[Problem requirements] An identical reprint of the entire listing below is expected.

[Information given]
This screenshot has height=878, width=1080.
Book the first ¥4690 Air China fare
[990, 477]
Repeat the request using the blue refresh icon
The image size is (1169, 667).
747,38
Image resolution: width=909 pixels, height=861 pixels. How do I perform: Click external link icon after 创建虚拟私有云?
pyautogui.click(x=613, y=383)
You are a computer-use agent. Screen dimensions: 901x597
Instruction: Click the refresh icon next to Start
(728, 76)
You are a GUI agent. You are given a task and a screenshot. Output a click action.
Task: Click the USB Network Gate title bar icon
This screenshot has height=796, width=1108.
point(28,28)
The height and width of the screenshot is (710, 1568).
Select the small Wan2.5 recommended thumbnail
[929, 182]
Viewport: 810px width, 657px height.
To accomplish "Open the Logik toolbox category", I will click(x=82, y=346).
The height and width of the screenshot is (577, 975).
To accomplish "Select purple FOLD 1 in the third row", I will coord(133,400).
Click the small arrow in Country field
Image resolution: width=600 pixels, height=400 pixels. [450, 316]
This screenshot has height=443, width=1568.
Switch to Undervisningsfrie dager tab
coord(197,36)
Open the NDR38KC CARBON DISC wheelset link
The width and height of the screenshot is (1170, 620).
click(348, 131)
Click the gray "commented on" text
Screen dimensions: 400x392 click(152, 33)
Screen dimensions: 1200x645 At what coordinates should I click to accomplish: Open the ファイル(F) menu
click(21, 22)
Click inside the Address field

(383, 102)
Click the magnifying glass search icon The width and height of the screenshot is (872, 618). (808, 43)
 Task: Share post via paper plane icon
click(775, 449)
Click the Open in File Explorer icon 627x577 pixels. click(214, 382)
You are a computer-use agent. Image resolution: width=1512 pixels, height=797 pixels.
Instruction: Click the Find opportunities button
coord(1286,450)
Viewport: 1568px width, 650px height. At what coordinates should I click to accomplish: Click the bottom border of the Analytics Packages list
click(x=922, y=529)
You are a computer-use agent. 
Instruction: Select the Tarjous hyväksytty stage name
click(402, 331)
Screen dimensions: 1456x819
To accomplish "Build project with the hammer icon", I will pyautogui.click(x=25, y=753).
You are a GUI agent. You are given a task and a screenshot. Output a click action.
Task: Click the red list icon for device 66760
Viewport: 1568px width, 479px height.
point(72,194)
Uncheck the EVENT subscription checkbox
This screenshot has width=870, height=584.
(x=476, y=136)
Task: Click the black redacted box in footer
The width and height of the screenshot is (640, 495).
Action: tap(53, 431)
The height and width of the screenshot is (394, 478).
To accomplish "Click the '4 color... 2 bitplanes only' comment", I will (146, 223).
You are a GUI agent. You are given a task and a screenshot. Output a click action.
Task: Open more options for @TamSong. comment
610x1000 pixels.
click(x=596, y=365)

[Solved problem]
This screenshot has height=878, width=1080.
Book the first ¥4690 Air China fare
[990, 477]
Repeat the request using the blue refresh icon
The image size is (1169, 667).
747,38
Image resolution: width=909 pixels, height=861 pixels. How do I perform: Click external link icon after 创建虚拟私有云?
pyautogui.click(x=613, y=383)
You are a computer-use agent. Screen dimensions: 901x597
Instruction: Click the refresh icon next to Start
(728, 76)
You are a GUI agent. You are given a task and a screenshot. Output a click action.
Task: Click the USB Network Gate title bar icon
This screenshot has height=796, width=1108.
point(28,28)
The height and width of the screenshot is (710, 1568).
Select the small Wan2.5 recommended thumbnail
[929, 182]
Viewport: 810px width, 657px height.
To accomplish "Open the Logik toolbox category", I will click(x=82, y=346).
The height and width of the screenshot is (577, 975).
To accomplish "Select purple FOLD 1 in the third row", I will coord(133,400).
Click the small arrow in Country field
Image resolution: width=600 pixels, height=400 pixels. [450, 316]
This screenshot has height=443, width=1568.
Switch to Undervisningsfrie dager tab
coord(197,36)
Open the NDR38KC CARBON DISC wheelset link
The width and height of the screenshot is (1170, 620).
click(348, 131)
Click the gray "commented on" text
Screen dimensions: 400x392 click(152, 33)
Screen dimensions: 1200x645 At what coordinates should I click to accomplish: Open the ファイル(F) menu
click(21, 22)
Click inside the Address field

(383, 102)
Click the magnifying glass search icon The width and height of the screenshot is (872, 618). (808, 43)
 Task: Share post via paper plane icon
click(775, 449)
Click the Open in File Explorer icon 627x577 pixels. click(214, 382)
You are a computer-use agent. Image resolution: width=1512 pixels, height=797 pixels.
Instruction: Click the Find opportunities button
coord(1286,450)
Viewport: 1568px width, 650px height. At what coordinates should I click to accomplish: Click the bottom border of the Analytics Packages list
click(x=922, y=529)
You are a computer-use agent. 
Instruction: Select the Tarjous hyväksytty stage name
click(402, 331)
Screen dimensions: 1456x819
To accomplish "Build project with the hammer icon", I will pyautogui.click(x=25, y=753).
You are a GUI agent. You are given a task and a screenshot. Output a click action.
Task: Click the red list icon for device 66760
Viewport: 1568px width, 479px height.
point(72,194)
Uncheck the EVENT subscription checkbox
This screenshot has width=870, height=584.
(x=476, y=136)
Task: Click the black redacted box in footer
The width and height of the screenshot is (640, 495).
Action: tap(53, 431)
The height and width of the screenshot is (394, 478).
To accomplish "Click the '4 color... 2 bitplanes only' comment", I will (146, 223).
You are a GUI agent. You are given a task and a screenshot. Output a click action.
Task: Open more options for @TamSong. comment
610x1000 pixels.
click(x=596, y=365)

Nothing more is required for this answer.